--- BEGIN RECORDS TO PROCESS ---

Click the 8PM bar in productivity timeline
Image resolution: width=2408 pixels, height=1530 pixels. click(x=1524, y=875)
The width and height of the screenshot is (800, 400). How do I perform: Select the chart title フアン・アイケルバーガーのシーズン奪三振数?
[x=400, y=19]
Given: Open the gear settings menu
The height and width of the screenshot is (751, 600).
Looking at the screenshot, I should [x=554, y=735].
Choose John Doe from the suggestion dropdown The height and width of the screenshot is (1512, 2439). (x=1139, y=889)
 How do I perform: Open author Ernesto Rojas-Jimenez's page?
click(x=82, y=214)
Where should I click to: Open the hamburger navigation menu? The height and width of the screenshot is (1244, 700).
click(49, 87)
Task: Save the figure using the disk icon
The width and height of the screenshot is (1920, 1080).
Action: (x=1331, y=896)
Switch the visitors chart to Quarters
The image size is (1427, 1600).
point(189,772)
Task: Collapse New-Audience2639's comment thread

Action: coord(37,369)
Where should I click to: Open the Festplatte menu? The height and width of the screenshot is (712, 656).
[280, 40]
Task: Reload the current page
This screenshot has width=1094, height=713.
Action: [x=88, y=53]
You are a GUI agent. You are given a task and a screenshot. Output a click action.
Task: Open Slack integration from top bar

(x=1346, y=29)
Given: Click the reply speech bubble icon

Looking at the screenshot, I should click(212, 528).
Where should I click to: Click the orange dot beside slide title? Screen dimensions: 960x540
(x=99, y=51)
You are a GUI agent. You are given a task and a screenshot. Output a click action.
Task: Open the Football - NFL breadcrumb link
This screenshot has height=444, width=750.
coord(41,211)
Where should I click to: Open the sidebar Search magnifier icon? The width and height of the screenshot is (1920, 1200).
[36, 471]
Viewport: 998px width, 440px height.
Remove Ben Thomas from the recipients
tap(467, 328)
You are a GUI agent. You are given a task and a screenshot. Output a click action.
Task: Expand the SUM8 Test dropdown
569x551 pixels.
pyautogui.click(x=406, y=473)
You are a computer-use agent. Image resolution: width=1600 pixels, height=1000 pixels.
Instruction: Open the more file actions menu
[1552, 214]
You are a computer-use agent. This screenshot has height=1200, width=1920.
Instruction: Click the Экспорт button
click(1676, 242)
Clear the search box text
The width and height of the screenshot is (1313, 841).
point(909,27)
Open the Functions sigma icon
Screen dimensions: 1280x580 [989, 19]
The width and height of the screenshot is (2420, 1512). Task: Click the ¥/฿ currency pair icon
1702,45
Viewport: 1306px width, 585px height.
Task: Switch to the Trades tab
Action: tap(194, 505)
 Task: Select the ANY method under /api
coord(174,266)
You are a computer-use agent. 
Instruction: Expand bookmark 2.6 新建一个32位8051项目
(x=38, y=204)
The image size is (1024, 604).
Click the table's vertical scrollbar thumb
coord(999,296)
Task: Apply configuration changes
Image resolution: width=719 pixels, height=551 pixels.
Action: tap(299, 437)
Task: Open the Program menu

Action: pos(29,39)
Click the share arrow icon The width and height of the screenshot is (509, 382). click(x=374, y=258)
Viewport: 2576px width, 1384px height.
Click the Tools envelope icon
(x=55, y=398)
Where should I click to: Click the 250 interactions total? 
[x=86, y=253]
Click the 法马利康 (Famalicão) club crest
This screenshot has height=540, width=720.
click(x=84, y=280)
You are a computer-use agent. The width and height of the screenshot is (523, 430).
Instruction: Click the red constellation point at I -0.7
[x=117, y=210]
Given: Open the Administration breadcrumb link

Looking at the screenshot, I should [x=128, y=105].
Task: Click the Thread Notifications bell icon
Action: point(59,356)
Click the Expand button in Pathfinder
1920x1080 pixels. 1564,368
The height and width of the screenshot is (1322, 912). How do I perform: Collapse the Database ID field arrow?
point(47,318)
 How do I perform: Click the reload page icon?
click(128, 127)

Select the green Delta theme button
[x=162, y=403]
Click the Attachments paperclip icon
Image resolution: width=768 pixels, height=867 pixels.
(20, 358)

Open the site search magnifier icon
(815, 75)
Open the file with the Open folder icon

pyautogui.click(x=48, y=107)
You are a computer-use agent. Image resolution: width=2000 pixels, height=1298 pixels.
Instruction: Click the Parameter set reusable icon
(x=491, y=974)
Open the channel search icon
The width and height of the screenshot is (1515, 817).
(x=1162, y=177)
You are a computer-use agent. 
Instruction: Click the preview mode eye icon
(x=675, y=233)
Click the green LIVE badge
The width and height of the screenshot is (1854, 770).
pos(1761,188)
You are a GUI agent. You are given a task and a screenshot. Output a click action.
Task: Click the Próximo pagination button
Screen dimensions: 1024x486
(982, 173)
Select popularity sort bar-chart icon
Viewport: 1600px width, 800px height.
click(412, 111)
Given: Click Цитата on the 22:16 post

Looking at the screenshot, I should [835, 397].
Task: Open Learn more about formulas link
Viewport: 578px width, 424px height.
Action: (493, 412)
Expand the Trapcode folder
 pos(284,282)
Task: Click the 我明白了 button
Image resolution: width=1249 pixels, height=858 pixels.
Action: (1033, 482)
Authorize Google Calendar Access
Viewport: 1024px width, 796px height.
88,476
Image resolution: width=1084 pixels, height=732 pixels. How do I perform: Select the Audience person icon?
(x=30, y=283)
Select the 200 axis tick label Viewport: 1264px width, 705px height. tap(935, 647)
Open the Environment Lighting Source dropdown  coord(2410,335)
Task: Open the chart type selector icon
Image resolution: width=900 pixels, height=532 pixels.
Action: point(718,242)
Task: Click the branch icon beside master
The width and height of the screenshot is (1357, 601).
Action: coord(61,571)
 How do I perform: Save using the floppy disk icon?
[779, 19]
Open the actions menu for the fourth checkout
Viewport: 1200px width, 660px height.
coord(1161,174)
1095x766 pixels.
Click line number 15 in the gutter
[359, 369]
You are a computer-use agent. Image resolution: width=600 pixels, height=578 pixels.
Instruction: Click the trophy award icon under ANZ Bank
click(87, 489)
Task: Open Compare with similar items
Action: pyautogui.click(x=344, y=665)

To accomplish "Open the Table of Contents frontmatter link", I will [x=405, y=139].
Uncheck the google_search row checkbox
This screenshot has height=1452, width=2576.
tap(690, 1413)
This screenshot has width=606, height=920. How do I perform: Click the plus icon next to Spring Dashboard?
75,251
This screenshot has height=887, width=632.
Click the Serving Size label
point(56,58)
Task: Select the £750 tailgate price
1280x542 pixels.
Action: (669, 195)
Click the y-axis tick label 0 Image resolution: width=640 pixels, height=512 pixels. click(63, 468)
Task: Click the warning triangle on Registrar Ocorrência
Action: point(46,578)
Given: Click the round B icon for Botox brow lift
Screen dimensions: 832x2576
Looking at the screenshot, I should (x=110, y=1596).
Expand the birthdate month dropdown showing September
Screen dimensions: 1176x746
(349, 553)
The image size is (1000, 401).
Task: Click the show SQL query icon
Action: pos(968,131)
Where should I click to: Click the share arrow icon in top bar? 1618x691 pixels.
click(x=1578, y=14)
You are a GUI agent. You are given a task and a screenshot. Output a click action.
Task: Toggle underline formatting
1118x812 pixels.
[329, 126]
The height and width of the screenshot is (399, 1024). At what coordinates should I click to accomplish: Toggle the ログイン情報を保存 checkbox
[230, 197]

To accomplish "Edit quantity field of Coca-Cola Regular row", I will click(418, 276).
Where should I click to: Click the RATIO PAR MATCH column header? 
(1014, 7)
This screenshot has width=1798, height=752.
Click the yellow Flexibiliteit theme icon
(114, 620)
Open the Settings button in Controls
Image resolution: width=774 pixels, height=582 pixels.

--- END RECORDS TO PROCESS ---

Recast every line of the rows above as a JSON list of strings, with one string per line. Leave out blank lines.

[
  "Click the 8PM bar in productivity timeline",
  "Image resolution: width=2408 pixels, height=1530 pixels. click(x=1524, y=875)",
  "The width and height of the screenshot is (800, 400). How do I perform: Select the chart title フアン・アイケルバーガーのシーズン奪三振数?",
  "[x=400, y=19]",
  "Given: Open the gear settings menu",
  "The height and width of the screenshot is (751, 600).",
  "Looking at the screenshot, I should [x=554, y=735].",
  "Choose John Doe from the suggestion dropdown The height and width of the screenshot is (1512, 2439). (x=1139, y=889)",
  " How do I perform: Open author Ernesto Rojas-Jimenez's page?",
  "click(x=82, y=214)",
  "Where should I click to: Open the hamburger navigation menu? The height and width of the screenshot is (1244, 700).",
  "click(49, 87)",
  "Task: Save the figure using the disk icon",
  "The width and height of the screenshot is (1920, 1080).",
  "Action: (x=1331, y=896)",
  "Switch the visitors chart to Quarters",
  "The image size is (1427, 1600).",
  "point(189,772)",
  "Task: Collapse New-Audience2639's comment thread",
  "Action: coord(37,369)",
  "Where should I click to: Open the Festplatte menu? The height and width of the screenshot is (712, 656).",
  "[280, 40]",
  "Task: Reload the current page",
  "This screenshot has width=1094, height=713.",
  "Action: [x=88, y=53]",
  "You are a GUI agent. You are given a task and a screenshot. Output a click action.",
  "Task: Open Slack integration from top bar",
  "(x=1346, y=29)",
  "Given: Click the reply speech bubble icon",
  "Looking at the screenshot, I should click(212, 528).",
  "Where should I click to: Click the orange dot beside slide title? Screen dimensions: 960x540",
  "(x=99, y=51)",
  "You are a GUI agent. You are given a task and a screenshot. Output a click action.",
  "Task: Open the Football - NFL breadcrumb link",
  "This screenshot has height=444, width=750.",
  "coord(41,211)",
  "Where should I click to: Open the sidebar Search magnifier icon? The width and height of the screenshot is (1920, 1200).",
  "[36, 471]",
  "Viewport: 998px width, 440px height.",
  "Remove Ben Thomas from the recipients",
  "tap(467, 328)",
  "You are a GUI agent. You are given a task and a screenshot. Output a click action.",
  "Task: Expand the SUM8 Test dropdown",
  "569x551 pixels.",
  "pyautogui.click(x=406, y=473)",
  "You are a computer-use agent. Image resolution: width=1600 pixels, height=1000 pixels.",
  "Instruction: Open the more file actions menu",
  "[1552, 214]",
  "You are a computer-use agent. This screenshot has height=1200, width=1920.",
  "Instruction: Click the Экспорт button",
  "click(1676, 242)",
  "Clear the search box text",
  "The width and height of the screenshot is (1313, 841).",
  "point(909,27)",
  "Open the Functions sigma icon",
  "Screen dimensions: 1280x580 [989, 19]",
  "The width and height of the screenshot is (2420, 1512). Task: Click the ¥/฿ currency pair icon",
  "1702,45",
  "Viewport: 1306px width, 585px height.",
  "Task: Switch to the Trades tab",
  "Action: tap(194, 505)",
  " Task: Select the ANY method under /api",
  "coord(174,266)",
  "You are a computer-use agent. ",
  "Instruction: Expand bookmark 2.6 新建一个32位8051项目",
  "(x=38, y=204)",
  "The image size is (1024, 604).",
  "Click the table's vertical scrollbar thumb",
  "coord(999,296)",
  "Task: Apply configuration changes",
  "Image resolution: width=719 pixels, height=551 pixels.",
  "Action: tap(299, 437)",
  "Task: Open the Program menu",
  "Action: pos(29,39)",
  "Click the share arrow icon The width and height of the screenshot is (509, 382). click(x=374, y=258)",
  "Viewport: 2576px width, 1384px height.",
  "Click the Tools envelope icon",
  "(x=55, y=398)",
  "Where should I click to: Click the 250 interactions total? ",
  "[x=86, y=253]",
  "Click the 法马利康 (Famalicão) club crest",
  "This screenshot has height=540, width=720.",
  "click(x=84, y=280)",
  "You are a computer-use agent. The width and height of the screenshot is (523, 430).",
  "Instruction: Click the red constellation point at I -0.7",
  "[x=117, y=210]",
  "Given: Open the Administration breadcrumb link",
  "Looking at the screenshot, I should [x=128, y=105].",
  "Task: Click the Thread Notifications bell icon",
  "Action: point(59,356)",
  "Click the Expand button in Pathfinder",
  "1920x1080 pixels. 1564,368",
  "The height and width of the screenshot is (1322, 912). How do I perform: Collapse the Database ID field arrow?",
  "point(47,318)",
  " How do I perform: Click the reload page icon?",
  "click(128, 127)",
  "Select the green Delta theme button",
  "[x=162, y=403]",
  "Click the Attachments paperclip icon",
  "Image resolution: width=768 pixels, height=867 pixels.",
  "(20, 358)",
  "Open the site search magnifier icon",
  "(815, 75)",
  "Open the file with the Open folder icon",
  "pyautogui.click(x=48, y=107)",
  "You are a computer-use agent. Image resolution: width=2000 pixels, height=1298 pixels.",
  "Instruction: Click the Parameter set reusable icon",
  "(x=491, y=974)",
  "Open the channel search icon",
  "The width and height of the screenshot is (1515, 817).",
  "(x=1162, y=177)",
  "You are a computer-use agent. ",
  "Instruction: Click the preview mode eye icon",
  "(x=675, y=233)",
  "Click the green LIVE badge",
  "The width and height of the screenshot is (1854, 770).",
  "pos(1761,188)",
  "You are a GUI agent. You are given a task and a screenshot. Output a click action.",
  "Task: Click the Próximo pagination button",
  "Screen dimensions: 1024x486",
  "(982, 173)",
  "Select popularity sort bar-chart icon",
  "Viewport: 1600px width, 800px height.",
  "click(412, 111)",
  "Given: Click Цитата on the 22:16 post",
  "Looking at the screenshot, I should [835, 397].",
  "Task: Open Learn more about formulas link",
  "Viewport: 578px width, 424px height.",
  "Action: (493, 412)",
  "Expand the Trapcode folder",
  " pos(284,282)",
  "Task: Click the 我明白了 button",
  "Image resolution: width=1249 pixels, height=858 pixels.",
  "Action: (1033, 482)",
  "Authorize Google Calendar Access",
  "Viewport: 1024px width, 796px height.",
  "88,476",
  "Image resolution: width=1084 pixels, height=732 pixels. How do I perform: Select the Audience person icon?",
  "(x=30, y=283)",
  "Select the 200 axis tick label Viewport: 1264px width, 705px height. tap(935, 647)",
  "Open the Environment Lighting Source dropdown  coord(2410,335)",
  "Task: Open the chart type selector icon",
  "Image resolution: width=900 pixels, height=532 pixels.",
  "Action: point(718,242)",
  "Task: Click the branch icon beside master",
  "The width and height of the screenshot is (1357, 601).",
  "Action: coord(61,571)",
  " How do I perform: Save using the floppy disk icon?",
  "[779, 19]",
  "Open the actions menu for the fourth checkout",
  "Viewport: 1200px width, 660px height.",
  "coord(1161,174)",
  "1095x766 pixels.",
  "Click line number 15 in the gutter",
  "[359, 369]",
  "You are a computer-use agent. Image resolution: width=600 pixels, height=578 pixels.",
  "Instruction: Click the trophy award icon under ANZ Bank",
  "click(87, 489)",
  "Task: Open Compare with similar items",
  "Action: pyautogui.click(x=344, y=665)",
  "To accomplish \"Open the Table of Contents frontmatter link\", I will [x=405, y=139].",
  "Uncheck the google_search row checkbox",
  "This screenshot has height=1452, width=2576.",
  "tap(690, 1413)",
  "This screenshot has width=606, height=920. How do I perform: Click the plus icon next to Spring Dashboard?",
  "75,251",
  "This screenshot has height=887, width=632.",
  "Click the Serving Size label",
  "point(56,58)",
  "Task: Select the £750 tailgate price",
  "1280x542 pixels.",
  "Action: (669, 195)",
  "Click the y-axis tick label 0 Image resolution: width=640 pixels, height=512 pixels. click(63, 468)",
  "Task: Click the warning triangle on Registrar Ocorrência",
  "Action: point(46,578)",
  "Given: Click the round B icon for Botox brow lift",
  "Screen dimensions: 832x2576",
  "Looking at the screenshot, I should (x=110, y=1596).",
  "Expand the birthdate month dropdown showing September",
  "Screen dimensions: 1176x746",
  "(349, 553)",
  "The image size is (1000, 401).",
  "Task: Click the show SQL query icon",
  "Action: pos(968,131)",
  "Where should I click to: Click the share arrow icon in top bar? 1618x691 pixels.",
  "click(x=1578, y=14)",
  "You are a GUI agent. You are given a task and a screenshot. Output a click action.",
  "Task: Toggle underline formatting",
  "1118x812 pixels.",
  "[329, 126]",
  "The height and width of the screenshot is (399, 1024). At what coordinates should I click to accomplish: Toggle the ログイン情報を保存 checkbox",
  "[230, 197]",
  "To accomplish \"Edit quantity field of Coca-Cola Regular row\", I will click(418, 276).",
  "Where should I click to: Click the RATIO PAR MATCH column header? ",
  "(1014, 7)",
  "This screenshot has width=1798, height=752.",
  "Click the yellow Flexibiliteit theme icon",
  "(114, 620)",
  "Open the Settings button in Controls",
  "Image resolution: width=774 pixels, height=582 pixels."
]